With New Zealand cricket great Martin Crowe calling an end to his comeback attempt to first class cricket, we look back on 10 other failed comebacks.
1. Muhammad Ali
One of the greatest athletes the world has seen, Ali retired from boxing after regaining the WBA heavyweight title from Leon Spinks in 1978. After two years on the sidelines an out-of-shape Ali re-laced his gloves at the age of 38 but was badly beaten by WBC title holder Larry Holmes. Holmes stopped Ali in the 10th round handing him his first defeat in a fight that didn't go the distance.
Ali attempted another comeback to the ring a year later losing to newcomer Trevor Berbick by unanimous decision, just his fifth professional defeat and the first time Ali lost two straight fights. It would be his last fight.
2. Stacey Jones
The 'Little General' was coaxed out of retirement by former Warriors coach Ivan Cleary at the end of 2008 to give the club more options at the troublesome halfback position during the 2009 season. Jones put on a vintage performance in his first game back to beat defending premiers Manly but weaved little magic during the rest of the season as the Warriors finished 14th.
3. Jonah Lomu
Following his kidney transplant in 2004, the 63-test All Black announced his desire to return to rugby and the All Blacks for the 2007 Rugby World Cup.
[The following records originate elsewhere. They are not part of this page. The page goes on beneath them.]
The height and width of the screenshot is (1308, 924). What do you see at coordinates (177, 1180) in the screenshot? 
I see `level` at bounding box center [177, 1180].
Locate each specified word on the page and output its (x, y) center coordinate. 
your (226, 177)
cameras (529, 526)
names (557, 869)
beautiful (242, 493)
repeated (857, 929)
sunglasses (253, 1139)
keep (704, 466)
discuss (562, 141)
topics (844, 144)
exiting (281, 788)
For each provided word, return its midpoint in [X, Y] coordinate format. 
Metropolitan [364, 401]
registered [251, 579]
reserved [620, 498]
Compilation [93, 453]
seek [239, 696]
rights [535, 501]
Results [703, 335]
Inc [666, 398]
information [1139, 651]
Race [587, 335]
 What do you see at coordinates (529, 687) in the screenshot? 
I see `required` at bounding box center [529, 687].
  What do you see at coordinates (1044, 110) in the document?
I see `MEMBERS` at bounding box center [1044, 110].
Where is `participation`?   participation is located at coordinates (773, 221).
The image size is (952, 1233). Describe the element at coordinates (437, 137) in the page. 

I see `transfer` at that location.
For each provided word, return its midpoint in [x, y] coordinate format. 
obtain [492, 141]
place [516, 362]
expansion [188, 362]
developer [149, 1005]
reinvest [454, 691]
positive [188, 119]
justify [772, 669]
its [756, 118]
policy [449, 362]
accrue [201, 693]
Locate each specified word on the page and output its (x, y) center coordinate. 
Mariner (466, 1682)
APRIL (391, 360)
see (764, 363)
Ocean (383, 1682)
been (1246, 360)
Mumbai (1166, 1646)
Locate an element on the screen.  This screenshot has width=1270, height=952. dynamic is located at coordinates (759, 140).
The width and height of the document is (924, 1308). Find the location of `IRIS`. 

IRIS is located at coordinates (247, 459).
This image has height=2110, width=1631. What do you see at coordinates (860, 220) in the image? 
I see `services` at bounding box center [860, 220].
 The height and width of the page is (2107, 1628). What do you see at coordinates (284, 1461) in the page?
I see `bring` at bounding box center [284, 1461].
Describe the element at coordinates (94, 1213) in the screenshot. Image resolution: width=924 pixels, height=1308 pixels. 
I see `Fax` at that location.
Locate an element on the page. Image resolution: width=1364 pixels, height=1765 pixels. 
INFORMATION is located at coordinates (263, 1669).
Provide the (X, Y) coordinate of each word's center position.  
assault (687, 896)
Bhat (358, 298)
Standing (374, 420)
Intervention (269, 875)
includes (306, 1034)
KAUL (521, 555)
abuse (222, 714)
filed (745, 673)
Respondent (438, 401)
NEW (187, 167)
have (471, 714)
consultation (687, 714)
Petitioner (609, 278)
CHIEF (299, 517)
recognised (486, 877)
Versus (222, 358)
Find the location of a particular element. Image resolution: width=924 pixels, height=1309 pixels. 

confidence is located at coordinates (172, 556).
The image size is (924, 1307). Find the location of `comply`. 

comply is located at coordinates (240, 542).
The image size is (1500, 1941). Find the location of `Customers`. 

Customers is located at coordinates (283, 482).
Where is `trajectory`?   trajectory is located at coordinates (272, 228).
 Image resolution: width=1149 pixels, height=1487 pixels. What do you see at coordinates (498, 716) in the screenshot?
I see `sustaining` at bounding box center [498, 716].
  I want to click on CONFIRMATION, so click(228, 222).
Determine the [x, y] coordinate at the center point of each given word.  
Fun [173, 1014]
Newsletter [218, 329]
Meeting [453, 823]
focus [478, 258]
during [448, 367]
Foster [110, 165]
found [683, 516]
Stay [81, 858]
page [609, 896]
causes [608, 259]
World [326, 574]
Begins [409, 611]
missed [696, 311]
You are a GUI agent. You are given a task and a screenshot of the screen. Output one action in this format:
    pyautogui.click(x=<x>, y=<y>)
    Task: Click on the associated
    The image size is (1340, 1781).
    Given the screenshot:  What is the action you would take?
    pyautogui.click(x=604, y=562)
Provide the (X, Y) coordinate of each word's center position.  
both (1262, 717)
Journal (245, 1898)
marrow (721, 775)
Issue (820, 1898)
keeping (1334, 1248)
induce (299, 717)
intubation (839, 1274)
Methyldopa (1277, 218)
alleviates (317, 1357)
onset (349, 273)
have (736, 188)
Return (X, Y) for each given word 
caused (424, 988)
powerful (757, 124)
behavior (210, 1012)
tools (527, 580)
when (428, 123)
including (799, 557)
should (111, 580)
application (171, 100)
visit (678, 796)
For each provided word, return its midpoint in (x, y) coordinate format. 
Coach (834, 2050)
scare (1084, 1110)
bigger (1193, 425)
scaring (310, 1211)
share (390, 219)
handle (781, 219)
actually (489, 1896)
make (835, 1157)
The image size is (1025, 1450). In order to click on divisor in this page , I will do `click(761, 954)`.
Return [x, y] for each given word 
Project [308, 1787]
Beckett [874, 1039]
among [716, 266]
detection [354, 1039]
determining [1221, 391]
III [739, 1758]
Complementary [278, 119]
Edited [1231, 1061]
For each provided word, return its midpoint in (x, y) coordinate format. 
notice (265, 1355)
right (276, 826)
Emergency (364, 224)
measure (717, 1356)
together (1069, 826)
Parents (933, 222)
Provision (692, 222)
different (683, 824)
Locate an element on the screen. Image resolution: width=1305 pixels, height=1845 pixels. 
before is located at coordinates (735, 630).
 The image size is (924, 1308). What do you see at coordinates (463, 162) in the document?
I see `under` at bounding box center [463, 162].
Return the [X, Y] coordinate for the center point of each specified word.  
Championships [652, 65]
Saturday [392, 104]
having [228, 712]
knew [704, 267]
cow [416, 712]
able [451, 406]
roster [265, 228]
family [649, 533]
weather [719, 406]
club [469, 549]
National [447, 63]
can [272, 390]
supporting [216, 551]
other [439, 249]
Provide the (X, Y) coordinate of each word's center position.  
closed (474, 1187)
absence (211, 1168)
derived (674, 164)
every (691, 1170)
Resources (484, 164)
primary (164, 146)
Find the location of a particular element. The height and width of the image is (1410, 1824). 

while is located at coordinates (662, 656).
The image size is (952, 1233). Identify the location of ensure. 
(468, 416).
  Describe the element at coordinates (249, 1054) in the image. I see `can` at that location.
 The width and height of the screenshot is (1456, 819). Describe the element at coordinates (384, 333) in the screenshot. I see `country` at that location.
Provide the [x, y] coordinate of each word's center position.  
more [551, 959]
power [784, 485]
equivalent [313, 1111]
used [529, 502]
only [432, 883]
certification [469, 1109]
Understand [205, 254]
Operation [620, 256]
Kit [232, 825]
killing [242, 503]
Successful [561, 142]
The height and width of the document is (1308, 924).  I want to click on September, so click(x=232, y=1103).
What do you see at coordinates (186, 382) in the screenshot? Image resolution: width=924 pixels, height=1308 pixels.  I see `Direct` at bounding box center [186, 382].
The blockbusting winger made it back to field with North Harbour in the NPC and with Welsh club Cardiff but his comeback was littered with injury. Lomu's World Cup dream was brought to an end when he failed to receive a Super 14 contract in 2007 - ruining his All Blacks chances.
4. Mike Tyson
'Iron' Mike's comeback in 1995 after serving three years in prison was somewhat successful. He regained one of the heavyweight titles he first won in 1986 but it all went downhill from there. He lost his much-anticipated fight with Evander Holyfield in 1996 before shocking the boxing world by biting a piece of Holyfield's ear off in their rematch a year later. Tyson went on to fight for the title once more in 2002 but was embarrassed by Lennox Lewis. He retired in 2005 after two consecutive knockout losses to Danny Williams and Kevin McBride.
5. Mark Spitz
Mark Spitz was the greatest swimmer in Olympic history until Michael Phelps eclipsed his record of seven gold medals at a single Games in Beijing in 2008. Spitz, who retired after his epic feat at Munich in 1972, came out of retirement to try and qualify for the 1992 Barcelona Games but was two seconds slower than the required qualifying time, putting his career to an official end.
6. Bjorn Borg
Borg stunned the sporting world in 1983 when he retired at just 25 after hitting the peaks of tennis. The Swede won six French Open titles and five Wimbledon crowns before hanging up his Donnay racquet for the first time. He then made a doomed comeback eight years later when he tried the absurd idea of continuing with a wooden racquet. He never won another match in 10 miserable tournaments over two years.
7. Michael Jordan
Arguably the greatest basketballer ever, Jordan completed a comeback to match his greatness when he returned to the NBA after trying his luck at baseball. In his first full season back Jordan lead the Chicago Bulls to the first of three straight titles from 1996 to 1998. He retired for a second time in 1999 before launching another comeback for the Washington Wizards two years later.
Jordan averaged more than 20 points during his two year stint with the Wizards but never reached the previous heights of his career and failed to earn Washington a playoff spot.
8. Brett Favre
The former Green Bay Packers quarterback retired in 2008 after playing 16 seasons with the famous franchise, leading them to a Super Bowl victory in 1997. However the retirement lasted a matter of months before he signed with the New York Jets for the 2008 season. He started the season in fine form leading the side to an 8-3 record before petering off at the back end of the season and finishing with the most interceptions in the league.
Favre signed with the Minnesota Vikings a year later, leading them to the NFC title game in 2009, before his final season was riddled with injury worries and he finished his career on the sidelines.
9. Kevin Keegan
After a decorated career as both a player and coach, Keegan's return to Newcastle in 2008 after a 11-year absence had the club dreaming of the good old days when he had them contending for the Premier League in the early 90s. However, the England manager had a horror start, going winless in his first eight games, and was shown the door eight months later after a dispute with owner Mike Ashley.
10. Michael Schumacher
When Schumacher announced his first return in 2009 for the injured Ferrari driver Felipe Massa, it was a rare bright spark in what had been a turbulent year for Formula One. However, the Schu's comeback was so brief he didn't even make the track as a lingering neck injury from in a motorbike accident in February forced him to cancel his plans.
A year later he made an official comeback signing with Mercedes but has failed to make an impression over the last two seasons. The German finished ninth last year and sits in eighth this season failing to make the podium once since his return to the sport.